OBJECTIVE =
Please present the material as a Markdown table, starting at its first line and ending at the line containing "(x=217, y=114)", with a No. column for the row number and a Text column for the line. Skip blank lines and leave the pictures out.

>>>>

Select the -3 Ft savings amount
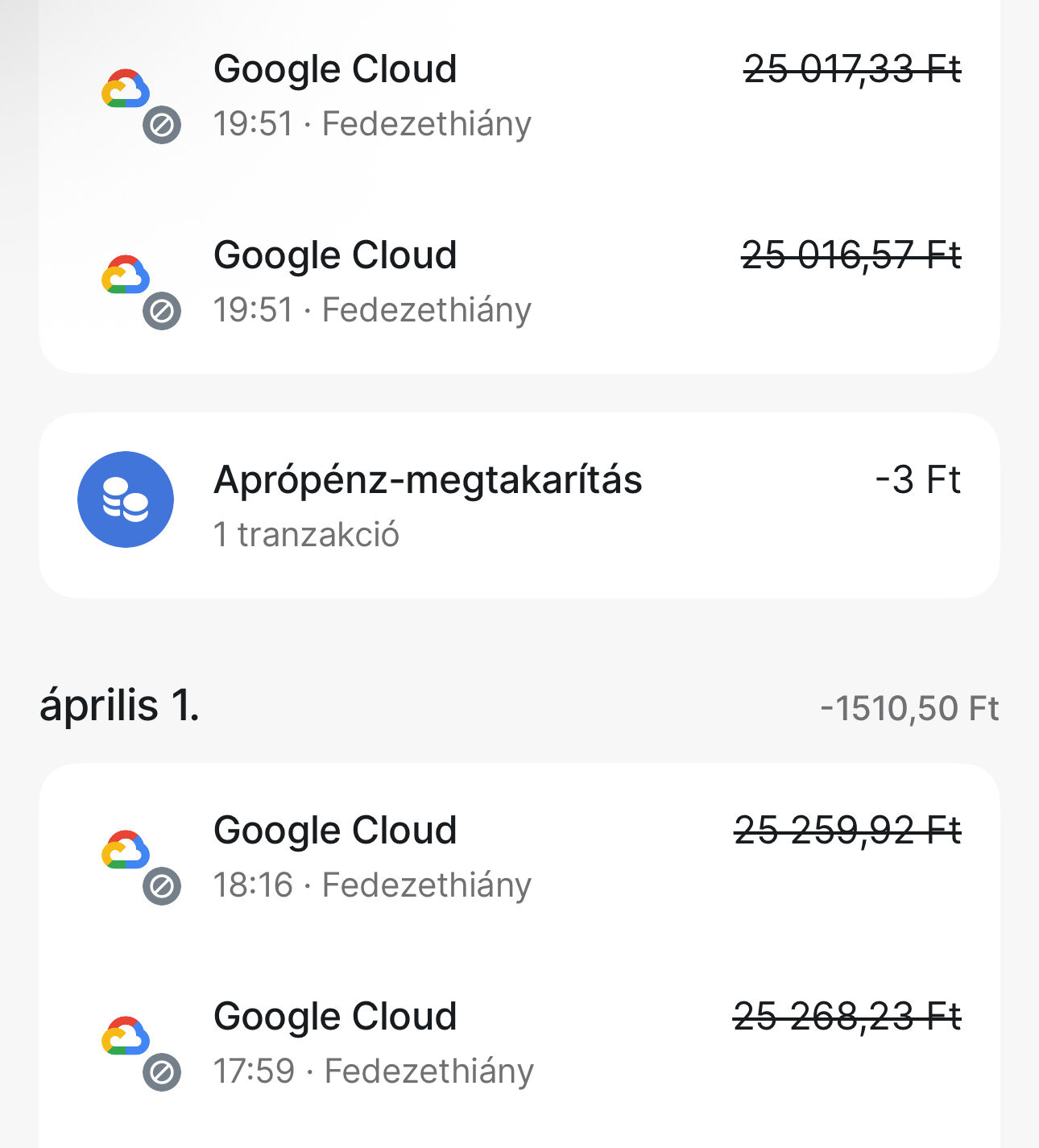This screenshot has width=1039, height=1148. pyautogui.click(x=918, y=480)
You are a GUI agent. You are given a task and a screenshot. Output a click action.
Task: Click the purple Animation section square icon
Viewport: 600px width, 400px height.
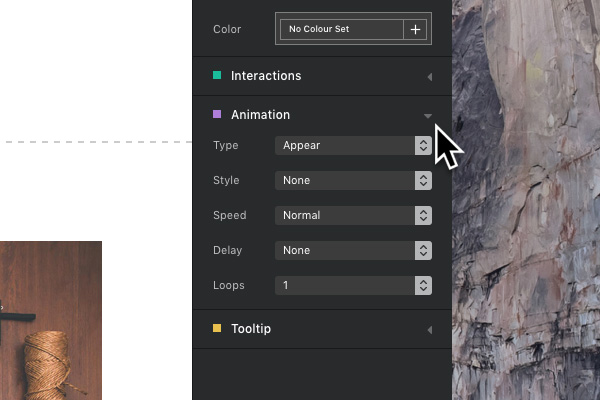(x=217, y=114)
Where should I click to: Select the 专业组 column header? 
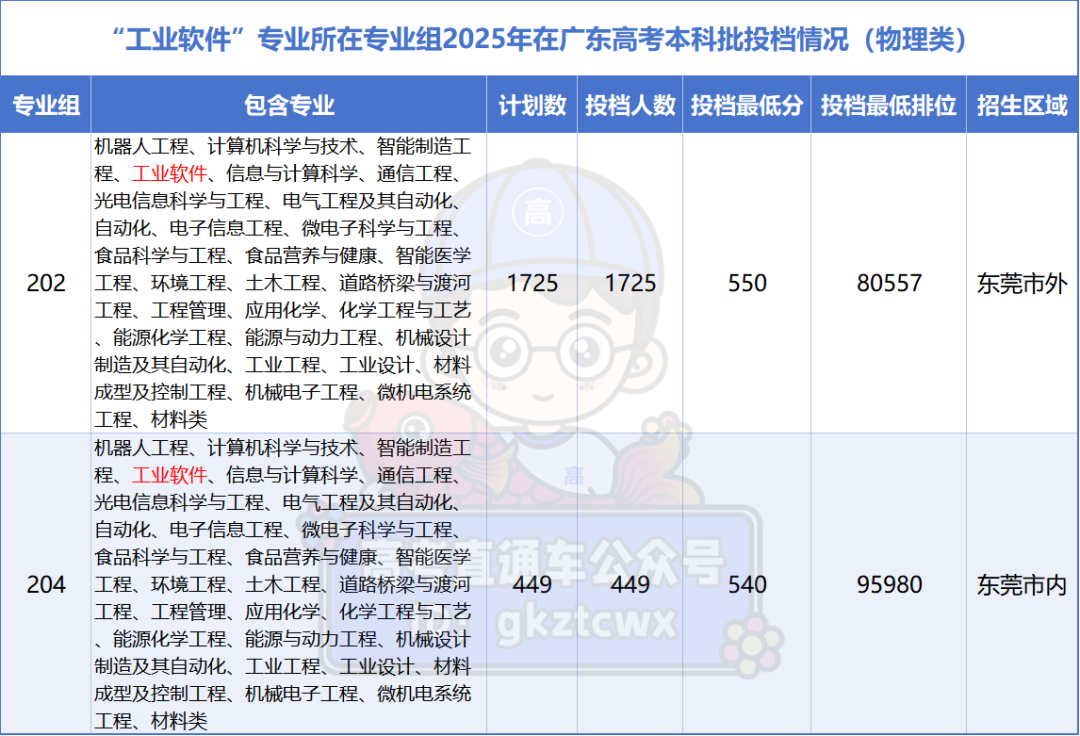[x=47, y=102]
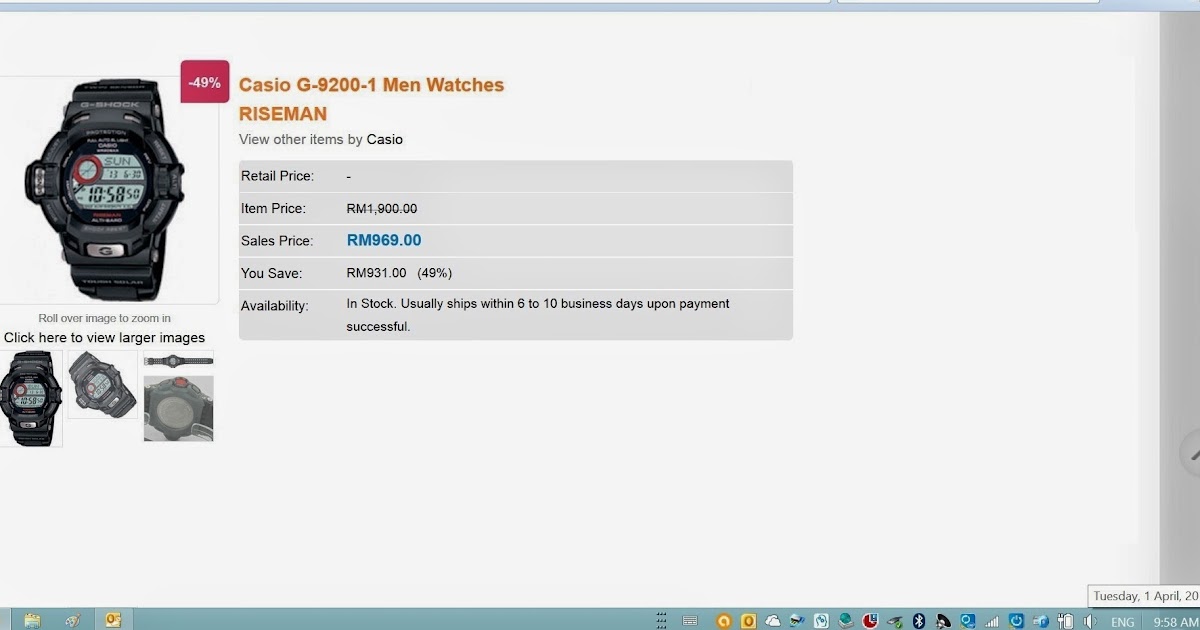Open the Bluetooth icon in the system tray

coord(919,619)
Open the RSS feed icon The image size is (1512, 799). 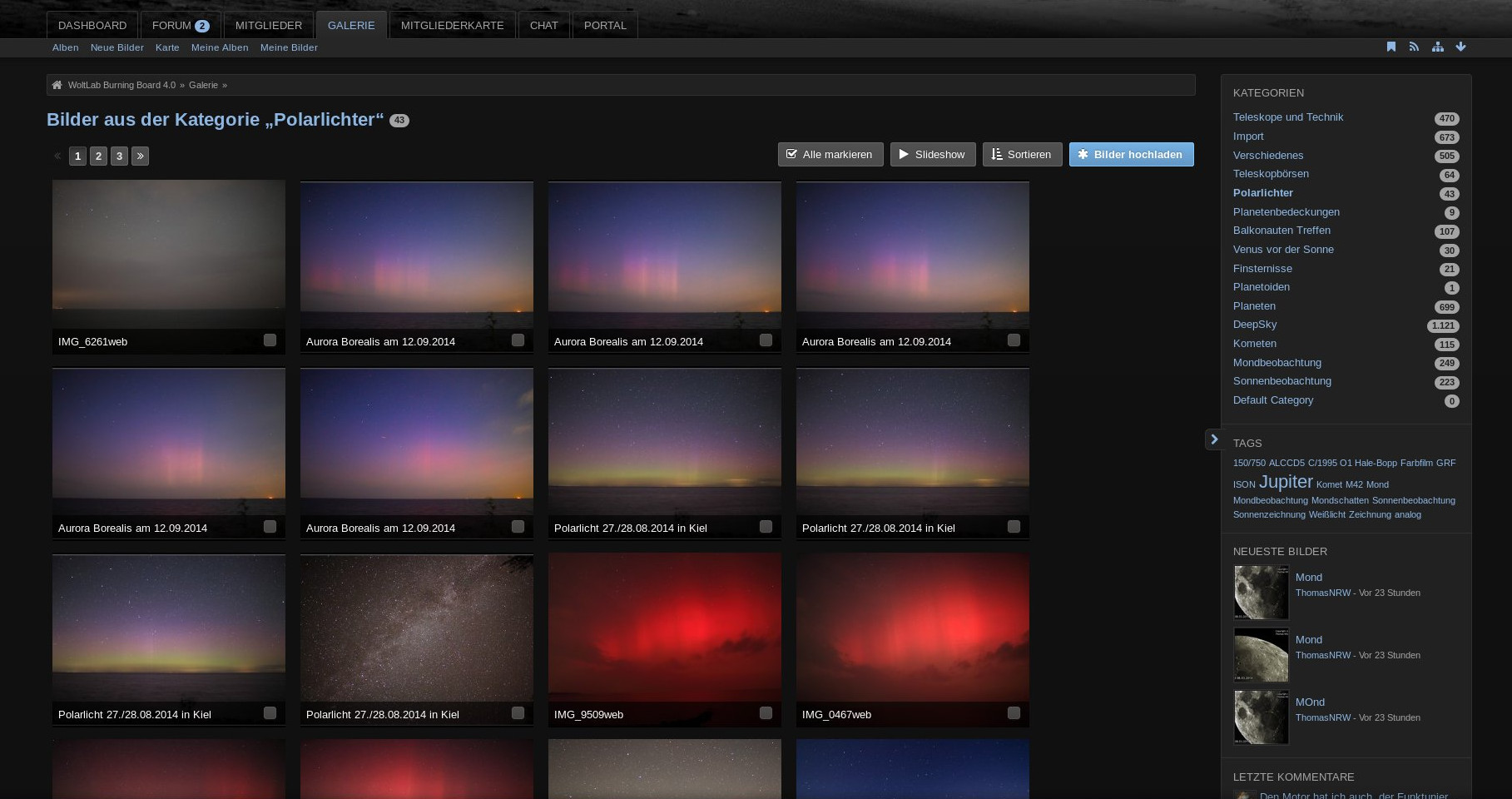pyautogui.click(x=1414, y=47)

<<<<

ANSWER TO THE EXERCISE =
| No. | Text |
|---|---|
| 1 | Select the -3 Ft savings amount |
| 2 | This screenshot has width=1039, height=1148. pyautogui.click(x=918, y=480) |
| 3 | You are a GUI agent. You are given a task and a screenshot. Output a click action. |
| 4 | Task: Click the purple Animation section square icon |
| 5 | Viewport: 600px width, 400px height. |
| 6 | (x=217, y=114) |